On 10/11/23 2:29 AM, Lothar Kimmeringer wrote:
Hi,

thanks for the answer.

Am 10.10.2023 um 19:24 schrieb Naoto Sato:

The issue you are seeing here is the one we are aware of for a long time: https://bugs.openjdk.org/browse/JDK-8194289

These issues share key words but I think they are different. The bug report you've linked to is using MMM as template (as our user base is currently using) but the solution for that particular problem (as far as I understood) is using LLL instead.
As shown in my JUnit-test when using Java 11, these tests go through:

I think the difference MMM and LLL does not matter here. As they both represent short months, either context or standalone. The fundamental issue whether the dot in the pattern is parsed as part of the month name, or the literal in the pattern is the same for both M/L.


 assertEquals("check parsing of short month", "Tue Sep 12 00:00:00 CEST 2023",    String.valueOf(parser.executeParser("12. Sep 2023", "dd. LLL yyyy", new Locale("de", "DE"))));  assertEquals("check parsing of short month", "Sun Mar 12 00:00:00 CET 2023",    String.valueOf(parser.executeParser("12 Mär 2023", "dd LLL yyyy", new Locale("de", "DE"))));

are passing.

What's failing is the case where you always have an abbreviated month with a dot
(i.e. in English as well):

 assertEquals("check parsing of short month", "Fri Dec 23 11:12:13 CET 2016",    String.valueOf(parser.executeParser("23. Dec. 2016 11:12:13.445", "dd. LLL. yyyy HH:mm:ss.SSS", new Locale("en", "US"))));

is passing while

 assertEquals("check parsing of short month", "Fri Dec 23 11:12:13 CET 2016",    String.valueOf(parser.executeParser("23. Dez. 2016 11:12:13.456", "dd. LLL. yyyy HH:mm:ss.SSS", new Locale("de", "DE"))));

is not. My understanding is that LLL is supposed to represent abbreviated
months with three letters without dot, so there shouldn't be different
outcomes when using different Locales. At least I would expect format and
parse are bijective which is not the case with this particular example.

The pattern "LLL" does not mean "without dot." It merely represents stand-alone short months. So depending on locales, it may or may not include the trailing dot (cf. https://www.unicode.org/cldr/charts/43/by_type/date_&_time.gregorian.html#5a9ad242364bdb22)


The locale data changes from time to time, from small ones such as translation
changes to the somewhat significant ones

I know.
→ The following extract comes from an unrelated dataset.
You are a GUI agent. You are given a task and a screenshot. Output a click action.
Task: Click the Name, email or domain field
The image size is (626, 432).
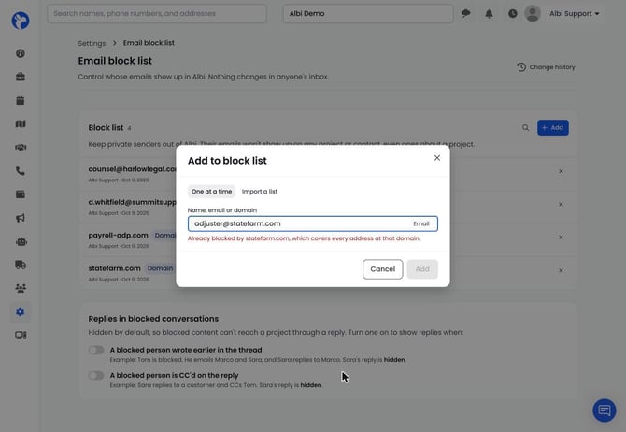coord(313,223)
That's why I have plenty of of unit-tests to see these changes between Java releases ;-) and this isn't the first time I had to find workarounds to keep
the functionality that is provided to our user base.

This time though it happened between an update of Java 11.0.14 to 11.0.20 that the result of a date-parsing process produced different results (I assume due
to the non-derterministic nature of map.keySet but I stopped debugging that
road when "discovering" LLL).

This is interesting, as I expect no difference between update releases as CLDR version remains the same for both.


so I understand you will need to adapt to whatever the date format the app receives.

As the immediate temporary solution, you could choose the legacy locale data over CLDR,

For our particular application I've solved it by setting up a SimpleDateFormat, get the abbreviated months with sdf.getShortMonths(), cut them down to three
characters and reset them using dfs.setShortMonths.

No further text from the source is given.